Tuesday, Apr 29, 2008

Christine Hauser

Our weekly series putting faces on San Diego's homeless

By Kinsee Morlan

Behind a brightly colored, overgrown bougainvillea bush in Linda Vista hides the modest home of Christine Hauser. She’s lived in the house for more than 20 years, but this week she’s getting kicked out—evicted for defaulting on her loans.

Hauser’s known the foreclosure was coming for some time, she explains, as she leads me through her house stacked to the ceiling with boxes and possessions she’ll likely lose in the shuffle, but, she says, she believes she’s done everything she could. When the police come knocking May 1, she’ll have no choice but to go. As of yet, she hasn’t found a place to live.

“I still haven’t figured out exactly what I’m going to do,” says Hauser, who’s managed to collect $275 from friends, which she’ll use to help pay for the storage space she rented for the few things she can’t bear to leave behind.

People who know Hauser call her “Tie-Dye Chris” or simply “The Tie-Dye Lady,” because her main source of income comes from the tie-dyed shirts, dresses, kids’ clothes and even underwear she creates and sells at craft shows and bazaars. Her regular vendor spot is at the Seaside Bazaar in Encinitas on Saturdays and Sundays, but she travels to bigger craft shows across the country when she can.

It was one of these bigger shows, in fact—the Kenny King RV show—that Hauser partly blames for her financial woes. She spent $400 for a spot and stocked up on tie-dye products, expecting to sell more than she’d ever sold before.

“I thought it’d be my salvation,” she says, looking down in noticeable embarrassment, “but it wasn’t.”

That financial hit, combined with generally poor sales during the previous few summers and an accident a few years earlier—she was hit by a car, leaving her with chronic back and knee problems and prohibiting her from working for a time—made the downward spiral more like a high-powered vortex that sucked up her savings.

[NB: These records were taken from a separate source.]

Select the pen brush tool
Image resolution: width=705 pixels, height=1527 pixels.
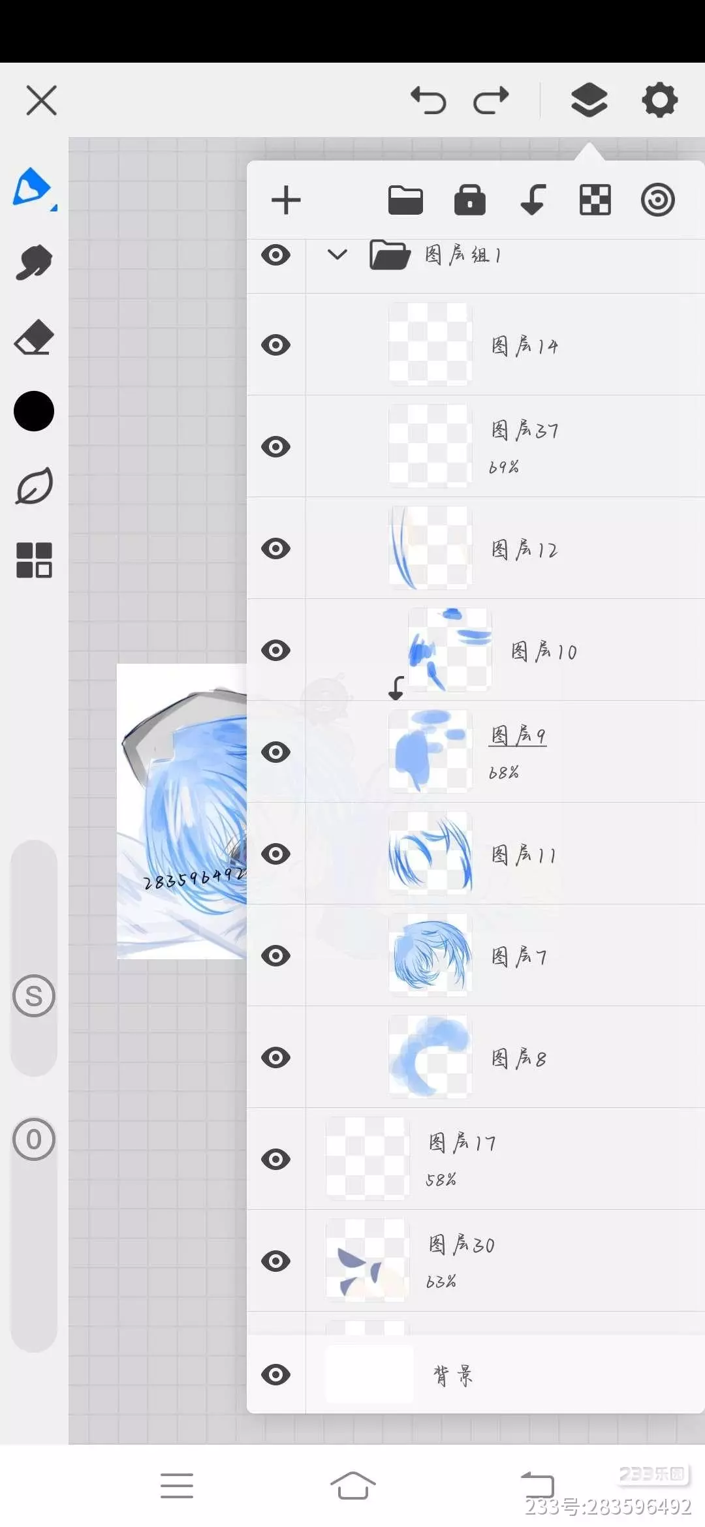(x=33, y=187)
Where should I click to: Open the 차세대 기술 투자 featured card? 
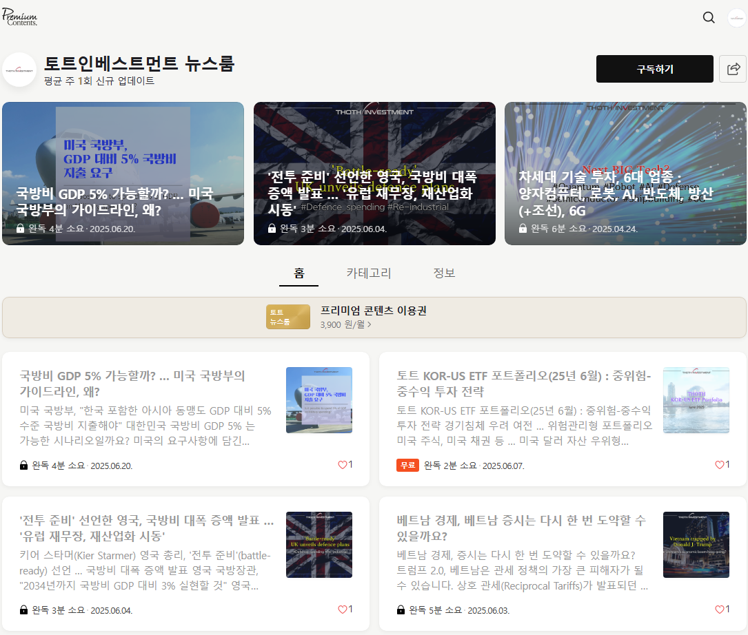(x=625, y=174)
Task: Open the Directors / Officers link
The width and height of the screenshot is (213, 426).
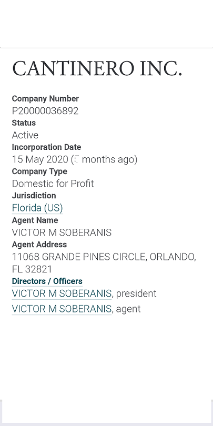Action: tap(47, 281)
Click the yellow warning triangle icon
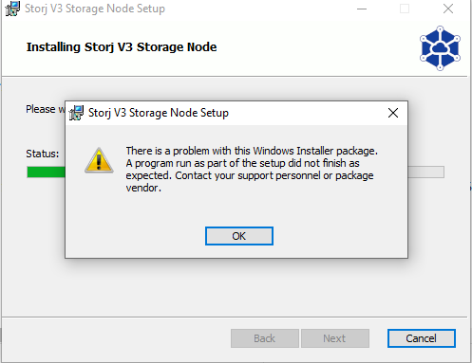The height and width of the screenshot is (363, 472). (x=99, y=160)
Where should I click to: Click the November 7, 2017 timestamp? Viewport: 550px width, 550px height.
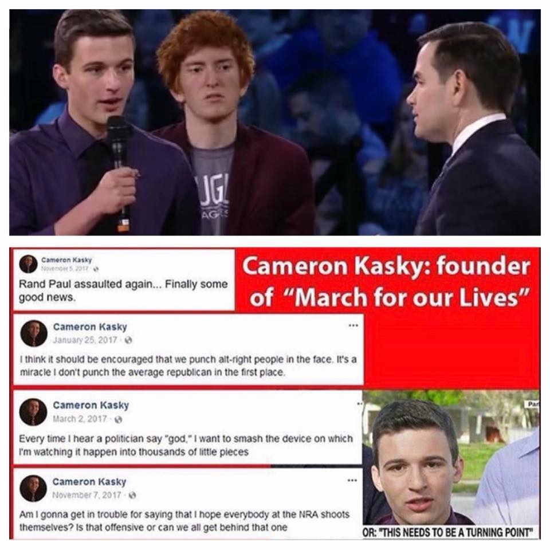pos(87,495)
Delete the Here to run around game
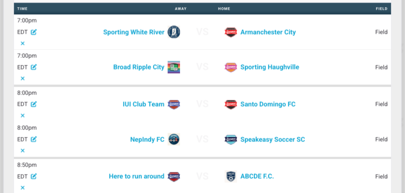This screenshot has height=193, width=405. (x=23, y=188)
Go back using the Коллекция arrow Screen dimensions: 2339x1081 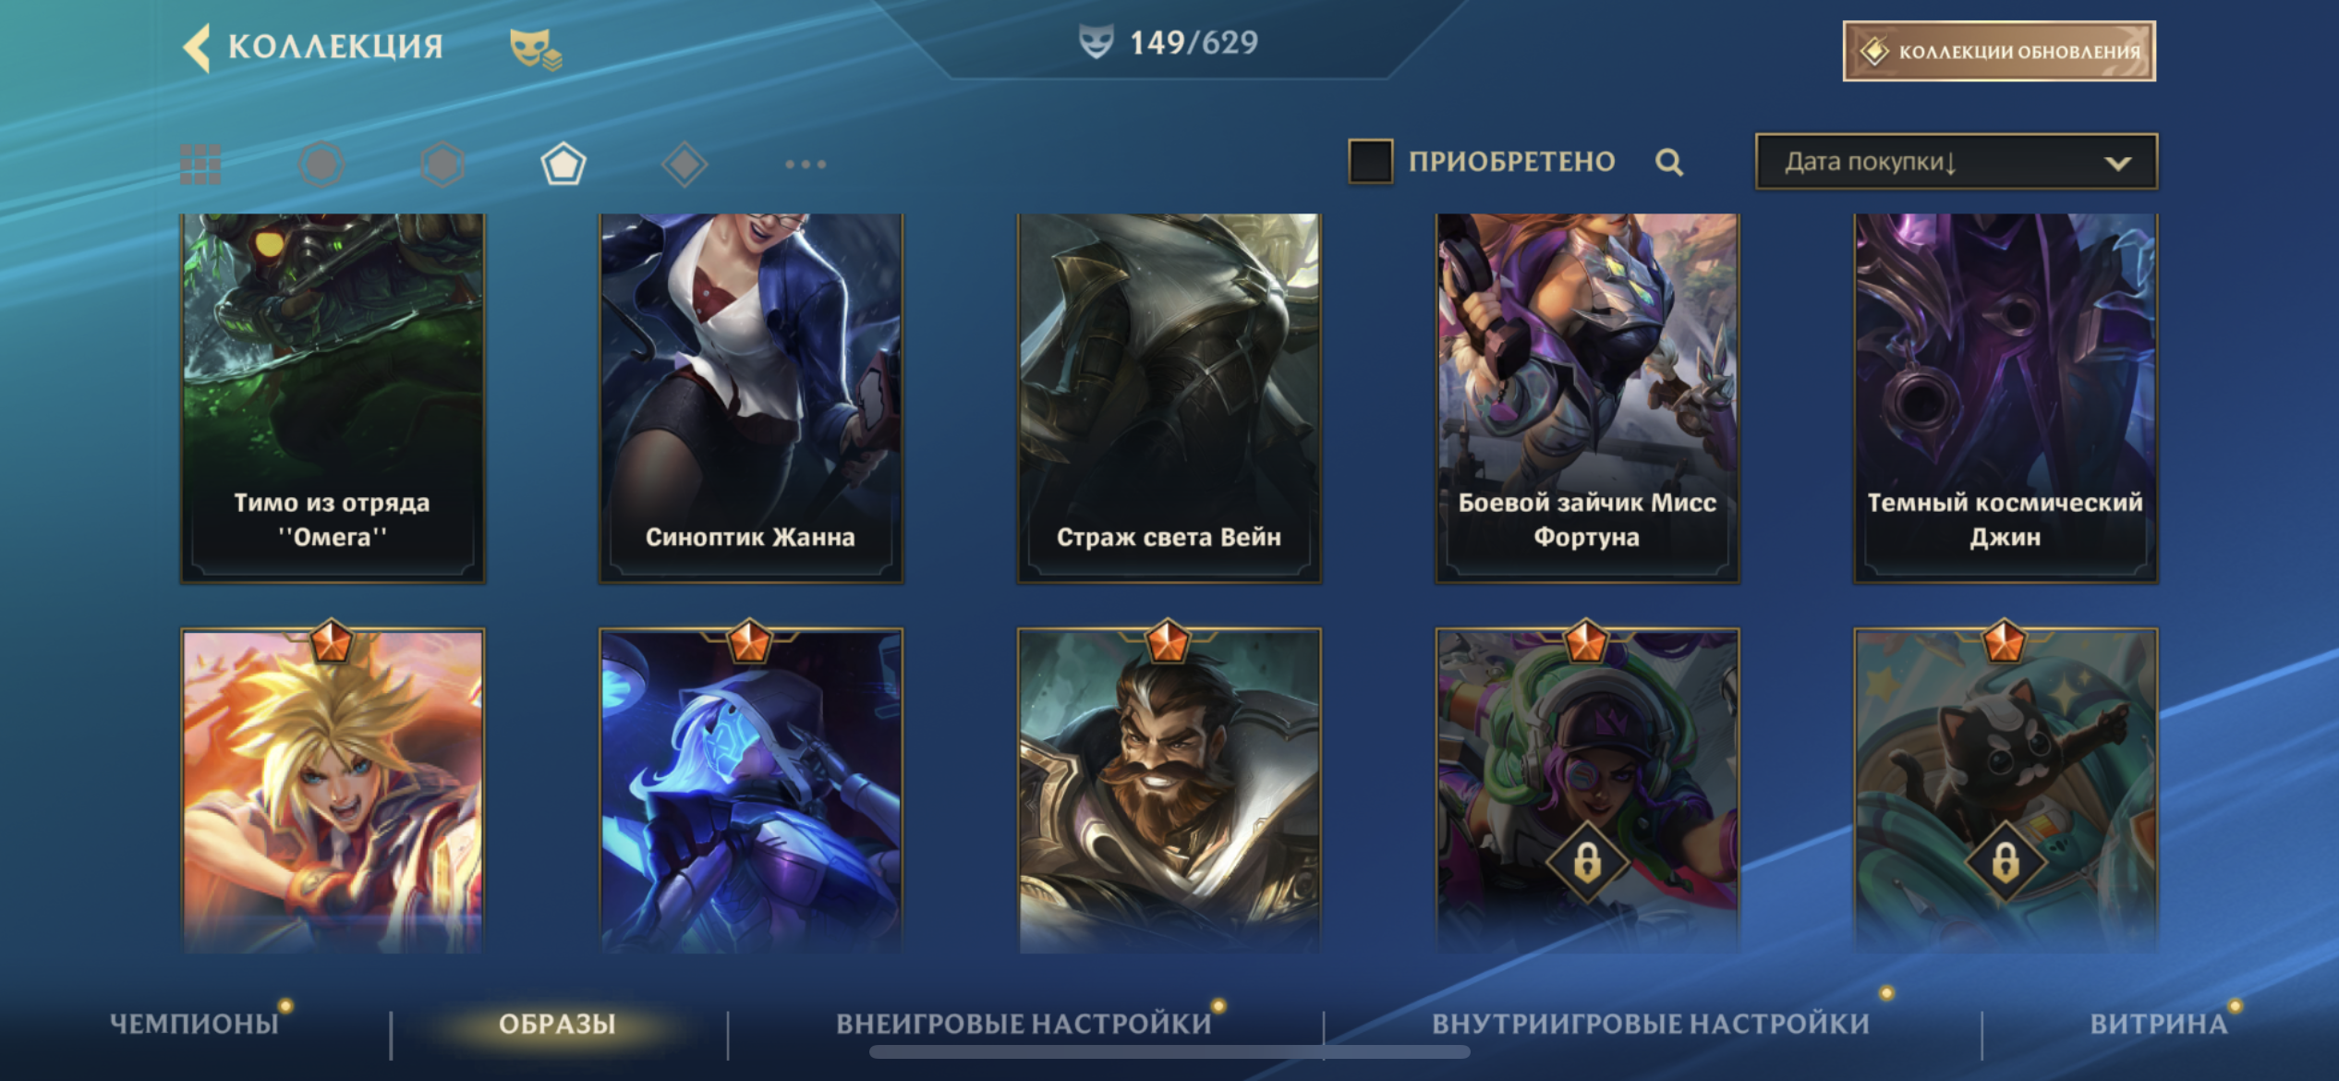[x=198, y=47]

Finding a cheap new place to live would be easier for some, but Hauser has 23 cats—yes, 23—and she refuses to abandon them. She rescues cats and, because she’s somewhat of a softy, she ends up keeping them.

“I look in their little eyes, and promised that I wouldn’t leave them,” she says, “and I’m just such a cat person—there just has to be a way to get through all this.”